Anyone know why Ginobli, Finley, Duncan, and Parker are not playing tonight?


----------



## LuckyAC (Aug 12, 2004)

They must have been traded.


----------



## Basel (Mar 31, 2005)

I was wondering the same thing - what's going on? Is he resting them after the game with the Warriors or something?


----------



## gi0rdun (May 31, 2007)

I'm confused about this myself. The NBA are trying to protect the Lakers by doing a phantom make Duncan/Ginobili/Parker/Finley disappear.


----------



## Chan Ho Nam (Jan 9, 2007)

LuckyAC said:


> They must have been traded.


LOL, that made my day

long game last night, playing in the most difficult location in the league, dont stand much a chance 

but it's fan night, so it's kind of weird


----------



## girllovesthegame (Nov 3, 2005)

Parker and Duncan got the night off. Ginobili has a bruised hip or something.

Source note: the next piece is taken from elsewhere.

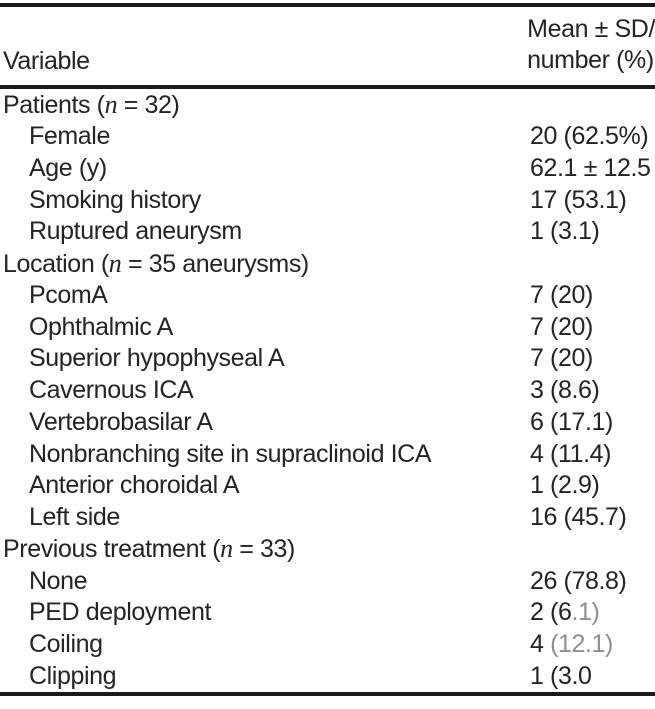 This screenshot has width=655, height=709. Describe the element at coordinates (120, 612) in the screenshot. I see `row-label: PED deployment` at that location.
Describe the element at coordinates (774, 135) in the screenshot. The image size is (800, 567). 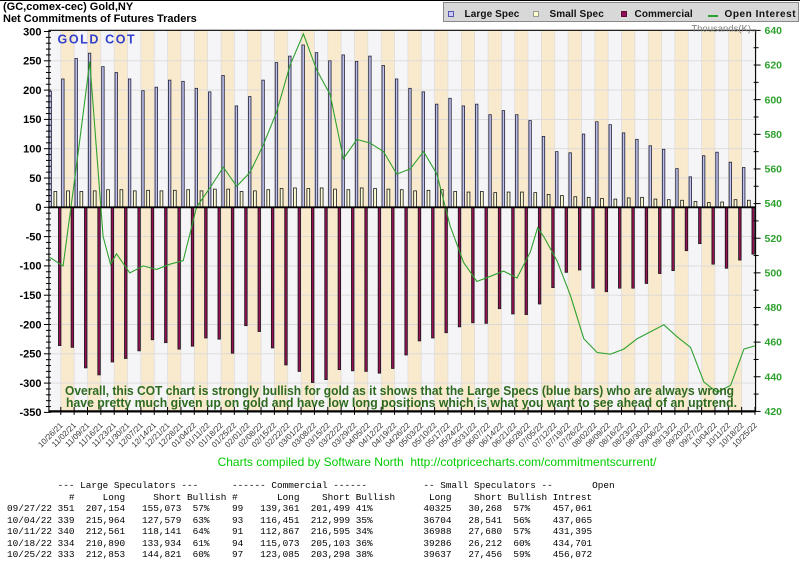
I see `svg-text: 580` at that location.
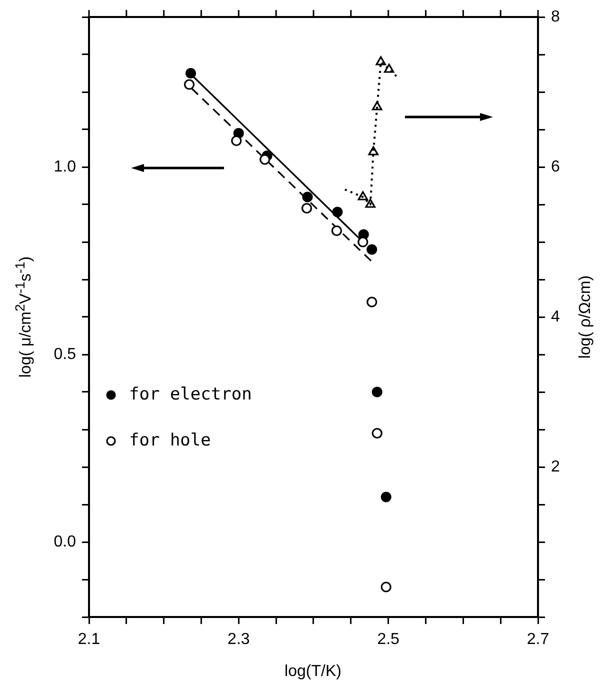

http://sports.espn.go.com/nba/news/story?id=3882653


----------



## FreeMason Jr. (Jul 12, 2004)

This makes no sense to me because they don't play again until Sunday.


----------



## FreeMason Jr. (Jul 12, 2004)

I'm surprised the Spurs are holding their own. In fact, they were down 17 in the third, but managed to cut it down to 10 going into the fourth... it would have been 8, and possibly even 6 if not for an incredibly bad call at the very end though.


----------



## FreeMason Jr. (Jul 12, 2004)

Spurs are actually within four now! This would be a huge win if they can pull it off (even though Denver is without Kenyon Martin and Billups).


----------



## FreeMason Jr. (Jul 12, 2004)

Well, they managed to cut it to 2, but now they're back down by 11.


----------



## Basel (Mar 31, 2005)

Some kind of Fan Night for Denver, eh?

No "Big 3" from San Antonio, and K-mart/Billups out for Denver.


----------



## FreeMason Jr. (Jul 12, 2004)

Mason's 3 pulls the Spurs back within 4 with 2 minutes left. Win or lose, I'm proud of these guys.


----------



## FreeMason Jr. (Jul 12, 2004)

That should do it. Great game by the Spurs. I also really liked what I saw from Hairston... besides his FT shooting. He missed 3 pretty crucial FT's at the end.


----------